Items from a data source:

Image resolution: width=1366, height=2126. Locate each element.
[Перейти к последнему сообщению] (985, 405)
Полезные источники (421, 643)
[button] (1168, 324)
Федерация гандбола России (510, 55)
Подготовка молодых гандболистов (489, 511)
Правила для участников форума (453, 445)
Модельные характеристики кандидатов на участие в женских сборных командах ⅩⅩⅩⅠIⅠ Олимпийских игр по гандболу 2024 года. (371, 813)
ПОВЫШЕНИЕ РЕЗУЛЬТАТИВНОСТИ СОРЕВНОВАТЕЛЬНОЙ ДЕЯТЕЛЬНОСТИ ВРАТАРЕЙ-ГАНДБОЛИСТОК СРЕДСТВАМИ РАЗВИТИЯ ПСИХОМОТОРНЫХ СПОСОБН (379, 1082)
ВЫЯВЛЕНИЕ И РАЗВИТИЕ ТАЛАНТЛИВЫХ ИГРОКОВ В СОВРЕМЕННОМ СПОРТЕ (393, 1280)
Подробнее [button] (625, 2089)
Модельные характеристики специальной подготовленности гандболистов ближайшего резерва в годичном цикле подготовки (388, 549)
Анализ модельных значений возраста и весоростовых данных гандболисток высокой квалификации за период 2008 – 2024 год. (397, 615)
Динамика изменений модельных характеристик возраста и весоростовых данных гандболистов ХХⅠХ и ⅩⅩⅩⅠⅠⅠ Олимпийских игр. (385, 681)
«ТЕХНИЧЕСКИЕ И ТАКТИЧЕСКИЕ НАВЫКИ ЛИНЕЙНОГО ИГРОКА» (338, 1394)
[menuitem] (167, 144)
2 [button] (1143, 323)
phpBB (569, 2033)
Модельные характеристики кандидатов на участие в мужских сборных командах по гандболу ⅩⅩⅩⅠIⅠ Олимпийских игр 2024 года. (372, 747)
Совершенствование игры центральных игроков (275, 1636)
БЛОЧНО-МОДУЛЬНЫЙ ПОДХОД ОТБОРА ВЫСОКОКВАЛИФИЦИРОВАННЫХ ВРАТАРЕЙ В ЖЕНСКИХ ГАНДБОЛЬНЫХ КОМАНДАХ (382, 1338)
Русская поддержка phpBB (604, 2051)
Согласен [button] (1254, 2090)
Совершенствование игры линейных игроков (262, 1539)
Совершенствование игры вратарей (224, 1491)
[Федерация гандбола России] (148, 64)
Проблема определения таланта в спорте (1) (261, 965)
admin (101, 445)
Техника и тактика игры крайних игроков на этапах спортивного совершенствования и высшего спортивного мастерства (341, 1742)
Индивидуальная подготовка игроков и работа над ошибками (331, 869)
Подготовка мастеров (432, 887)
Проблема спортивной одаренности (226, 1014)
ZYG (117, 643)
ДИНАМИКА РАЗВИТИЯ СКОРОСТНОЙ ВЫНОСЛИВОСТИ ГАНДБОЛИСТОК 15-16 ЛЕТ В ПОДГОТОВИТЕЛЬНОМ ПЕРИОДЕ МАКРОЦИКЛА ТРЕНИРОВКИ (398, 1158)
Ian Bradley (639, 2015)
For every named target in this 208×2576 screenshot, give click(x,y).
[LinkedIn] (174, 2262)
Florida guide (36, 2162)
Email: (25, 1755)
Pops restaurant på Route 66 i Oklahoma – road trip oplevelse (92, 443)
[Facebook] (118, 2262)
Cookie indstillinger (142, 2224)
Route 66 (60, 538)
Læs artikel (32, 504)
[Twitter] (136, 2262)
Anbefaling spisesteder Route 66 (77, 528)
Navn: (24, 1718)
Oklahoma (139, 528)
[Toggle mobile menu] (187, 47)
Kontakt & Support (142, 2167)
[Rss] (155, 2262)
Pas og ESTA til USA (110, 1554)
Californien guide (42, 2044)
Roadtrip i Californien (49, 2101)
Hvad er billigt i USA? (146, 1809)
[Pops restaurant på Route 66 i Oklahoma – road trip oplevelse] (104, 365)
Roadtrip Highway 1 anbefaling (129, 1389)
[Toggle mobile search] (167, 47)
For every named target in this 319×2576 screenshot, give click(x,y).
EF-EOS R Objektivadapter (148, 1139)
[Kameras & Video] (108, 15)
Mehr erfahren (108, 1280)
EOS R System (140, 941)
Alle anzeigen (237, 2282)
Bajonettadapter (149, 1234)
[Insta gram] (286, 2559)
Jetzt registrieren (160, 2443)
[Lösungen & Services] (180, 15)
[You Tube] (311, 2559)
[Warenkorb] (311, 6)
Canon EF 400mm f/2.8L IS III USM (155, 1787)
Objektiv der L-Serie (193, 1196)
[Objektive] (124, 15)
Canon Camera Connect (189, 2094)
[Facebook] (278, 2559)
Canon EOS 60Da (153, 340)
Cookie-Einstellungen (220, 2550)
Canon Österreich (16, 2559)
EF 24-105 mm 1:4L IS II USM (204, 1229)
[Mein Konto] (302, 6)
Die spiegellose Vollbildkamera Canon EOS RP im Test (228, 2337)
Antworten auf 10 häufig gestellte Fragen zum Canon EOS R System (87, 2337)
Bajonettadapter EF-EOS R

**Activity**
Please list every line of the records that contains "возраста".

**Task solution**
Анализ модельных значений возраста и весоростовых данных гандболисток высокой квалификации за период 2008 – 2024 год. (397, 615)
Динамика изменений модельных характеристик возраста и весоростовых данных гандболистов ХХⅠХ и ⅩⅩⅩⅠⅠⅠ Олимпийских игр. (385, 681)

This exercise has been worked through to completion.